# Montecristo #4



## neocacher (Feb 1, 2010)

How is it? Does it need to be aged or can it be smoked ROTT?


----------



## Jordan23 (May 25, 2012)

I'm sure you'll get various answers-as it depends on your palate preference (do you like young, fresh, and bold or older and more nuanced?). The last number 4s I smoked were 2012 and I smoked them in 2012. I enjoyed them.

Maybe someone else can provide some intel on 2014 stock.


----------



## six10 (May 23, 2013)

Really depends, can't really tell until you try one. If they taste harsh and or have "muddled" flavors I usually give them time. A lot of cigars have been pretty good ROTT lately, was not always the case with ammonia and what not. My guess is you wouldn't have to wait long.


----------



## Sigaar (Sep 19, 2014)

I received a 3-pack of these recently, and enjoyed one ROTT. In my noob opinion it was very good.


----------



## dvickery (Jan 1, 2000)

over the years i have smoked 500 to 700 monty#4's ... couldnt tell you if they need age or not ... that is up to you .

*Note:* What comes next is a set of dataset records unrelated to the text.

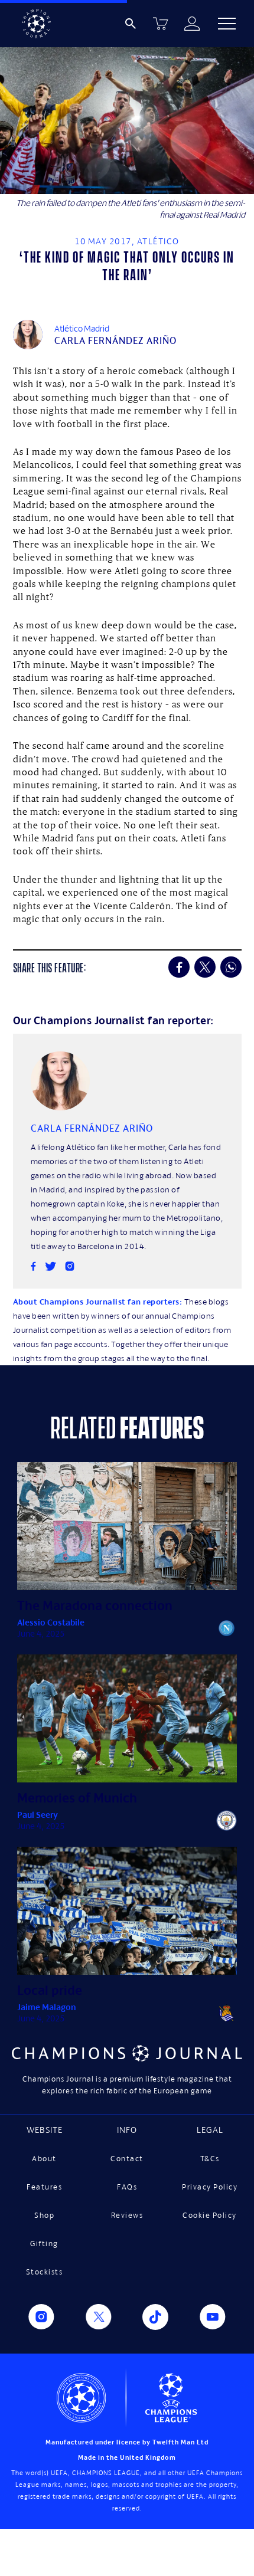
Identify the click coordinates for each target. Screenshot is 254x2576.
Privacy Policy (209, 2186)
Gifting (44, 2243)
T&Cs (210, 2158)
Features (44, 2186)
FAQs (127, 2186)
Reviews (127, 2215)
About (44, 2158)
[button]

i smoke most of mine fairly young ... i think the oldest ones i got are '02 .

derrek


----------



## TonyBrooklyn (Jan 28, 2010)

I like them fresh.


----------



## asmartbull (Aug 16, 2009)

The IV falls in and out of love. It is popular for a reason...I don't buy pc for aging, but sometimes they end up that way.
but.......if you want something that is likely to be better ROTT, there are more dependavle options


----------



## penna stogey (Apr 23, 2014)

Very solid smokes ...Big fan...enjoy. PS


----------



## tmoran (Mar 25, 2014)

I've only had one and it was young. Smoked it a couple of weeks ago and it had an Oct 2013 box code. It was very good.


----------



## lebz (Mar 26, 2011)

I am a big fan of Monte #3 . I was expecting much but I ran out of those before the 4! Need to get some more.


----------



## kutzy33 (Apr 25, 2010)

Monte 4's are great at any time. They are of course better with age, but I won't hesitate to lite a fresh one up.


----------



## Bad Andy (Jul 16, 2011)

These were my first introduction to the forbidden fruit. My first box purchase was in 2000. I have one left from that box. I also have 1/2 a box from about 2007. I always seam to forget about these, but have enjoyed each one that I have smoked.


----------



## mi000ke (Feb 8, 2014)

Smoked some 2014 Montes ROTT recently and they were awful - harsh and disjoint flavors - until I dried them out, then they were great. So make sure to get them down to whatever RH you prefer before smoking.


----------